Nicolás "Nico" Federico López Alonso (born 1 October 1993), also known as "El Diente," is a Uruguayan professional footballer who plays as a forward for Liga MX club Tigres UANL.

Club career

Early career
Nicknamed "El Conejo" (The Rabbit) or "El Diente" (The Tooth), López started his playing career with Montevideo Wanderers, but was originally rejected after he was deemed not to be physically strong enough to play professionally. He successively joined the Nacional youth academy, where he turned into a very prolific striker and, more occasionally, left winger.

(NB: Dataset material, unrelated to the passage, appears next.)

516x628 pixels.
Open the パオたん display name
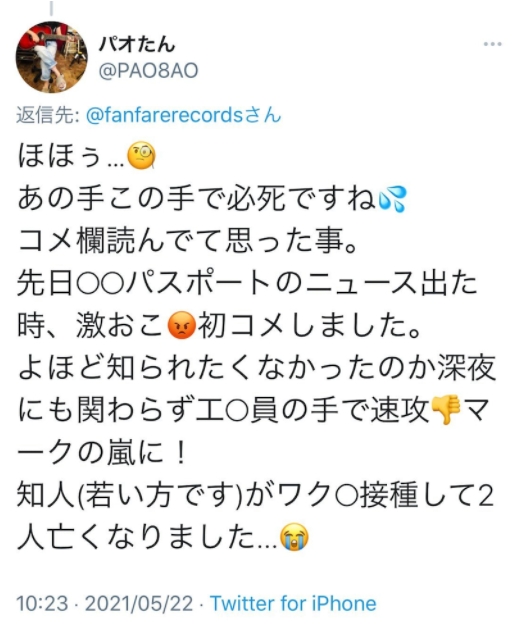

On 24 April 2011, after being born as part of the first team under head coach Juan Ramón Carrasco, López made his debut at the age of 17 in a league game against Central Español, promptly scoring also his first senior goal. In August 2011, he was involved in a feud with Nacional, after his father revealed the player was in Italy in order to hold talks with a number of unspecified Serie A sides, leading his Uruguayan club and the national federation to consider potential actions to the FIFA against the player.

López ended his Nacional career with 3 goals in 6 games in all competitions.

Roma
López was acquired by Roma in the January 2012 transfer window, and then included in the Primavera under-19 squad for the rest of the season, scoring 15 times in 12 youth games.

López was taken into consideration as a first team player by new head coach Zdeněk Zeman, who included him in the senior roster for the pre-season camp and then featured him in a number of friendly games. López made his first team debut on 26 August 2012, replacing captain Francesco Totti in the final minutes of the first game of the Serie A season, a home match versus Catania, and promptly scored an injury time equaliser (the game ended 2–2). He also started the round of 16 cup match against Atalanta. Lopez played 7 times, scoring once in his first season in the Roma first team.

Udinese
On 13 July 2013, he joined Udinese with Valerio Verre.

Internacional
On 19 July 2016, Brazilian club Internacional announced that signed with Nico López. Colorado paid €4 million for 50% of Uruguayan footballer's rights.

Tigres UANL
In December 2019, López was transferred to Tigres UANL, the Mexican club paid a $10 million fee. He was the top goalscorer of the Liga MX's Apertura 2021 season.

International career
López has represented Uruguay at Under-20 level, scoring 10 goals in his 16 caps. He played at the 2013 FIFA U-20 World Cup, earning the Silver Ball award after scoring four goals.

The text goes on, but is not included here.